**Quoted passage:**
_ _ _ _ _
Contributing to the increases in general and administrative expenses were
increases in payroll costs and public relation costs.

Interest expense was less than $1,000 for the six months and three months ended
August 31, 2002 compared to $20,300 and $4,300, respectively, for the six months
and three months ended August 31, 2001. Minimal borrowings and lower interest
costs contributed to the lower interest expense.


8

EDUCATIONAL DEVELOPMENT CORPORATION


Cash flows from operating activities was negative for the six months ended
August 31, 2002. Contributing to this was a increase in accounts receivable, the
result of the "fall special" which offered customers extended payment terms.
Also affecting cash flow was an increase in inventories and a decrease in
payables.

BUSINESS SEGMENTS

The Company has two reportable segments: Publishing and Usborne Books at Home
("UBAH"). These reportable segments are business units that offer different
methods of distribution to different types of customers. They are managed
separately based on the fundamental differences in their operations. The
Publishing Division markets its products to retail accounts, which include book,
school supply, toy and gift stores and museums, through commissioned sales
representatives, trade and specialty wholesalers and an internal telesales
group. The UBAH Division markets its product line through a network of
independent sales consultants through a combination of direct sales, home shows
and book fairs.

The accounting policies of the segments are the same as those of the Company.
The Company evaluates segment performance based on operating profits of the
segments which is defined as segment net sales reduced by direct cost of sales
and direct expenses. Corporate expenses, including interest and depreciation,
and income taxes are not allocated to the segments. The Company's assets are not
allocated on a segment basis.
_ _ _ _ _
**Required task A:** In the report excerpt, list every type of retail account that the Publishing Division markets its products to.
_ _ _ _ _
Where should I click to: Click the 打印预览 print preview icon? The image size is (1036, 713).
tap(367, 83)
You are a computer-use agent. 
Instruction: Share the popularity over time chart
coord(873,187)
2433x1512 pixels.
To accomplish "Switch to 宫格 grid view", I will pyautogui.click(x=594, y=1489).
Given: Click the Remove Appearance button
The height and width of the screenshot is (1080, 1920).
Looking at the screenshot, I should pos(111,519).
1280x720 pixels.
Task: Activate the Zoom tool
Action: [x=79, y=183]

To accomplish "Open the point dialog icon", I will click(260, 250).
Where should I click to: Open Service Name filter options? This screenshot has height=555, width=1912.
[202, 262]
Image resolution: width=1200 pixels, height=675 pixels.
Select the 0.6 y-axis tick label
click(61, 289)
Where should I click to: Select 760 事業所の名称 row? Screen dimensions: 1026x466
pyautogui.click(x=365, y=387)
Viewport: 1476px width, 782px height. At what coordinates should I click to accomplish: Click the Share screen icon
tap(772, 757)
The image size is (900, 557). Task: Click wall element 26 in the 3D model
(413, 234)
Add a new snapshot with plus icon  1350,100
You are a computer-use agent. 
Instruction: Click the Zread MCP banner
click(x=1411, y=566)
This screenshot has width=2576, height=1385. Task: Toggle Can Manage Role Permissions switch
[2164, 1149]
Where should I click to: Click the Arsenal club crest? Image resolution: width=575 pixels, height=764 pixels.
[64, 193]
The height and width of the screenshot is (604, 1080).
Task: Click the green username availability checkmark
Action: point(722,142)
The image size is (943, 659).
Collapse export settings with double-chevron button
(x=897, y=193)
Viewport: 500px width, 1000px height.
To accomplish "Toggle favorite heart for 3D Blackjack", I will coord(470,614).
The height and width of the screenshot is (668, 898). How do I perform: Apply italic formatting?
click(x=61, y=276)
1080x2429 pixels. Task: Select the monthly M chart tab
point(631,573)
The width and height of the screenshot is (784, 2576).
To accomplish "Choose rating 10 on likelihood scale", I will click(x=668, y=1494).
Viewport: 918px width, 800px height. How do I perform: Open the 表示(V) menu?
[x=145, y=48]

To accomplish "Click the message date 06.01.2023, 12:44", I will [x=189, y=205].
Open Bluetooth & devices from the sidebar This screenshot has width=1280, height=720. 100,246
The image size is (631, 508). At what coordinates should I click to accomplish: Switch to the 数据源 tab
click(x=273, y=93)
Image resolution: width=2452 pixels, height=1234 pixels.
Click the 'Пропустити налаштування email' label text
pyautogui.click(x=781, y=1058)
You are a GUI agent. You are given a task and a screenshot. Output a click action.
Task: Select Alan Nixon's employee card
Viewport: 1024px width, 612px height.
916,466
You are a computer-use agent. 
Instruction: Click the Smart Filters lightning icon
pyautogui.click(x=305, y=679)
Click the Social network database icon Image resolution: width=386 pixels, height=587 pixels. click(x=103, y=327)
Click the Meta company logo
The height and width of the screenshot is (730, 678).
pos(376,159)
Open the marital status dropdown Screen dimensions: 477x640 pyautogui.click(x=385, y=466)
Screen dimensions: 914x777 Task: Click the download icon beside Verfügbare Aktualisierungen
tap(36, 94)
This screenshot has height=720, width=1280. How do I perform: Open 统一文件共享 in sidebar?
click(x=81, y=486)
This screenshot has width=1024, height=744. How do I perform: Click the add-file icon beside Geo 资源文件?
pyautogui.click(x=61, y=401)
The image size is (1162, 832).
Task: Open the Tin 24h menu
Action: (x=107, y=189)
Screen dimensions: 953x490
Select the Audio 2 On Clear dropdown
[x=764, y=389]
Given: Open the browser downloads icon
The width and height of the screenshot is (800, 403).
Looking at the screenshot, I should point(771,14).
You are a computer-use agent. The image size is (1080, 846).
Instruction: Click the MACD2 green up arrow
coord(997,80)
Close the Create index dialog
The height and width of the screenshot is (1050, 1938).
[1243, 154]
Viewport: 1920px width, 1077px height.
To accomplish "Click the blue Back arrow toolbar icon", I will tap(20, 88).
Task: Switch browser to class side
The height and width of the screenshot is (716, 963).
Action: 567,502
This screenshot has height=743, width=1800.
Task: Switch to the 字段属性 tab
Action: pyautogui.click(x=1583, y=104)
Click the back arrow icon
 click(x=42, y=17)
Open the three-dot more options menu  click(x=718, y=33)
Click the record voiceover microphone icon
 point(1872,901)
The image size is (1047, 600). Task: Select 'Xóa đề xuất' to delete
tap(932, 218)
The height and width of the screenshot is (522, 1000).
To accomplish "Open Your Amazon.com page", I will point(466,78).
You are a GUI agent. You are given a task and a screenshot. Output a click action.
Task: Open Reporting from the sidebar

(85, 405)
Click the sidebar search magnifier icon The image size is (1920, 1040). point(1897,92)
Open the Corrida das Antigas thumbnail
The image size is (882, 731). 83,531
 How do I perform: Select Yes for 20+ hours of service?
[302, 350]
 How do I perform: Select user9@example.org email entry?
_ _ _ _ _
**Required task B:** Write out the lines of the entries between the line containing "Click the back arrow icon" and the line containing "The image size is (882, 731). 83,531", inclusive, without any changes.

**Task solution A:**
- Book stores
- School supply stores
- Toy stores
- Gift stores
- Museums

**Task solution B:**
Click the back arrow icon
 click(x=42, y=17)
Open the three-dot more options menu  click(x=718, y=33)
Click the record voiceover microphone icon
 point(1872,901)
The image size is (1047, 600). Task: Select 'Xóa đề xuất' to delete
tap(932, 218)
The height and width of the screenshot is (522, 1000).
To accomplish "Open Your Amazon.com page", I will point(466,78).
You are a GUI agent. You are given a task and a screenshot. Output a click action.
Task: Open Reporting from the sidebar

(85, 405)
Click the sidebar search magnifier icon The image size is (1920, 1040). point(1897,92)
Open the Corrida das Antigas thumbnail
The image size is (882, 731). 83,531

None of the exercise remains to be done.